- Opening Delimiter -

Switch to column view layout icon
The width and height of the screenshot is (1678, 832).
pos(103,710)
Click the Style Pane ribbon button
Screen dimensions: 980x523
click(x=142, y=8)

- Closing Delimiter -

> [Task to complete]
The full listing needs to be transcribed exactly.

> [Result below]
Switch to column view layout icon
The width and height of the screenshot is (1678, 832).
pos(103,710)
Click the Style Pane ribbon button
Screen dimensions: 980x523
click(x=142, y=8)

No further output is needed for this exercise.